The phase noise of the free running oscillator isn't too critical as the
high level injection locked oscillator acts as a complete very wideband
1st order PLL with the pahse offset from the reference determined by the
oscillator tank tuning.
Alternatively one can use the more general form of the regenerative
divider which has an output frequency other than the standard fin/2 or
3fin/2.
To produce an output of fin/10, the regeneration loop needs to ensure
that both 0.1fin and 0.9fin signals are fed back to the mixer.
Bruce
Hi people
I too needed a 1MHz reference to drive my HP5245L counter.
I simply fed the t.bolt's 10 MHz output into a single transistor amp to obtain
5V p.p and divided down using a TTL 7490 chip.
This I followed with a six stage Chebichev 1Mhz low pass filter to "knock-off" the rough "corner" spots and this fed into the counter.

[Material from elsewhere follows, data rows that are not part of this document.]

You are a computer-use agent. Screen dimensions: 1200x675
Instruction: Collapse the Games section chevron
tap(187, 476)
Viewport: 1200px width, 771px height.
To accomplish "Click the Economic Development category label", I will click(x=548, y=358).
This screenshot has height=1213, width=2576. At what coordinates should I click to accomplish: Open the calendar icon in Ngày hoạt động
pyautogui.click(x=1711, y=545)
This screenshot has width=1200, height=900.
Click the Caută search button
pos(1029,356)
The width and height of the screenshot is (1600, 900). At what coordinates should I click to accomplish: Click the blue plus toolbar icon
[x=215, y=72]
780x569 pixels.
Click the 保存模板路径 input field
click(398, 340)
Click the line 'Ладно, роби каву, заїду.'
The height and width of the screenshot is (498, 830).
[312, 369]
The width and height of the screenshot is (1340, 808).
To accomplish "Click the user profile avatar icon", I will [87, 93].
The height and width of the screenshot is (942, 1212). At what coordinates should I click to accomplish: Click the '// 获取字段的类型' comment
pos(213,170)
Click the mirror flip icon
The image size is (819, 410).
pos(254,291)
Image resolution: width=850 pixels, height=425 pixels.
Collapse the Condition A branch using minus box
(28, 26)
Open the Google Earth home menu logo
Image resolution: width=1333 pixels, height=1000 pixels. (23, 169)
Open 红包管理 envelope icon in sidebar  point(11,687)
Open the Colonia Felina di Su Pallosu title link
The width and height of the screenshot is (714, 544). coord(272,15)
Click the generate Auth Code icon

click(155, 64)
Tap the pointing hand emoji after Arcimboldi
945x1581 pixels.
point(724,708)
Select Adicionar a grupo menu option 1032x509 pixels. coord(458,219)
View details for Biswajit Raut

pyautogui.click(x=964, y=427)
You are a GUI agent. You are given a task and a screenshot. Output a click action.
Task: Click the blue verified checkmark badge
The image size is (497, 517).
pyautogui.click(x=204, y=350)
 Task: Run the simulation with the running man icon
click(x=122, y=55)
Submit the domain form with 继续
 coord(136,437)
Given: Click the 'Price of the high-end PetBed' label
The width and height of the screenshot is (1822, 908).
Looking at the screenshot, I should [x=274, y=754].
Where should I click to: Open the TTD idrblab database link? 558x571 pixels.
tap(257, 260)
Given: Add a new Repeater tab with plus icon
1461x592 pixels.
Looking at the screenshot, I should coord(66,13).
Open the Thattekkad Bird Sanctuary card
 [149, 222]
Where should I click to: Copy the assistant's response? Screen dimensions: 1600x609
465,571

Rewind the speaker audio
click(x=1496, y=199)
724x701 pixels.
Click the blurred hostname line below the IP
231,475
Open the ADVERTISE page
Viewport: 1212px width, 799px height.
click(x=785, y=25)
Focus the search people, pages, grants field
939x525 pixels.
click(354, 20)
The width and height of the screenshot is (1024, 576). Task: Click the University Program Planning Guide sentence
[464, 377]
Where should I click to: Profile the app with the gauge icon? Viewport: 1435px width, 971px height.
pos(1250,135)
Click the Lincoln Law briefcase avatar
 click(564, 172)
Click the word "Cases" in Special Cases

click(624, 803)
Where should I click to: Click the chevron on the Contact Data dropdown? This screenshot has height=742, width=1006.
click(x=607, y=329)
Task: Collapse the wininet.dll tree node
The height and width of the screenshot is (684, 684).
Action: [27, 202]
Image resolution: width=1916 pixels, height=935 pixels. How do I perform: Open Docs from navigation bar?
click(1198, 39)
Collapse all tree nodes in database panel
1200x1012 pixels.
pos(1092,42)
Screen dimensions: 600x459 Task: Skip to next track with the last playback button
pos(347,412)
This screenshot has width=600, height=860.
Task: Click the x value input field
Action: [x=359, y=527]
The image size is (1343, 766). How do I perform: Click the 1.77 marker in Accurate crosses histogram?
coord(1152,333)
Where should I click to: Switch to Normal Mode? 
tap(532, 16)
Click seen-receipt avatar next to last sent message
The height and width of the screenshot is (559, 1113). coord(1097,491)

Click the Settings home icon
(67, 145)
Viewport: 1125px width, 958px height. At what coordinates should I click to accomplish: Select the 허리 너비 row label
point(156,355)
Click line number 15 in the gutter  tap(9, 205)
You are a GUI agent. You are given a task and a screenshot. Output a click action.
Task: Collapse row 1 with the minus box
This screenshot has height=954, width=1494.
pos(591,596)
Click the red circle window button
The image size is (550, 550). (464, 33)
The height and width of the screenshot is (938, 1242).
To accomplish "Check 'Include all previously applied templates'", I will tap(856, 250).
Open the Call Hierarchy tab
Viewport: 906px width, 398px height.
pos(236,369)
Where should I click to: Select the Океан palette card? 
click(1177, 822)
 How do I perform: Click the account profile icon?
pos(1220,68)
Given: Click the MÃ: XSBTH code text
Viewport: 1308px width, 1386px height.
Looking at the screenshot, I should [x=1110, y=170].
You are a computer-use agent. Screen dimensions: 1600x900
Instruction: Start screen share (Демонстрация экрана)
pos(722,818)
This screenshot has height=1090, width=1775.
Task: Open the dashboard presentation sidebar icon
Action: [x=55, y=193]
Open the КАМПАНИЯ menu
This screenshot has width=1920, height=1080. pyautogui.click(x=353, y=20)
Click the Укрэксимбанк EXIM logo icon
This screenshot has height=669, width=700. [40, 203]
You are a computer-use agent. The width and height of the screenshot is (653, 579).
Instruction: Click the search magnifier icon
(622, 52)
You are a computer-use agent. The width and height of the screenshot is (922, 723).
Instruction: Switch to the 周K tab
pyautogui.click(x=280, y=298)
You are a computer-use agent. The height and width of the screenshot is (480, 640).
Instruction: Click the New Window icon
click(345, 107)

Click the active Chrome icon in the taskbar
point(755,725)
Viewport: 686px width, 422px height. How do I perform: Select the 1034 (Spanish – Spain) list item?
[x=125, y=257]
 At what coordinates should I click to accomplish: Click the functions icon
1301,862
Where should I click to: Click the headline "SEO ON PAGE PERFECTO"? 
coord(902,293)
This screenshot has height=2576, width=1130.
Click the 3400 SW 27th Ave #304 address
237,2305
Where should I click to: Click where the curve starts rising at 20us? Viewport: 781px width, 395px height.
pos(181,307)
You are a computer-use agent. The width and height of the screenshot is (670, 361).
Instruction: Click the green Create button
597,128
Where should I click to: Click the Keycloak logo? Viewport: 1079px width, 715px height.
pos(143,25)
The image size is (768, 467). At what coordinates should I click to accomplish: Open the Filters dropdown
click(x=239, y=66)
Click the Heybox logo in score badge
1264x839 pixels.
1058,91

It all seems to work with accurate readings from a known frequency source out of
the counter.
It's simple but perhaps not too elegant
Cheers
Arie
VK3DBF
--- On Tue, 28/7/09, David Kirkby david.kirkby@onetel.net wrote:
From: David Kirkby david.kirkby@onetel.net
Subject: [time-nuts] What's the cleanest way to produce 1 and 5 MHz from 10 MHz?
To: time-nuts@febo.com
Received: Tuesday, 28 July, 2009, 12:32 AM
A friend of mine has a GPS receiver with a Stanford PRS 10 rubidium as
a frequency standard he uses for his test equipment - mainly signal
generators, spectrum analysers etc. Most kit takes a 10 MHz sine wave.
Some of his kit needs 1 MHz and other bits 5 MHz. What is the cleanest
way to derive these frequencies from 10 MHz. I would suspect a number
like 10, which is not a power of 2, would present more of a problem.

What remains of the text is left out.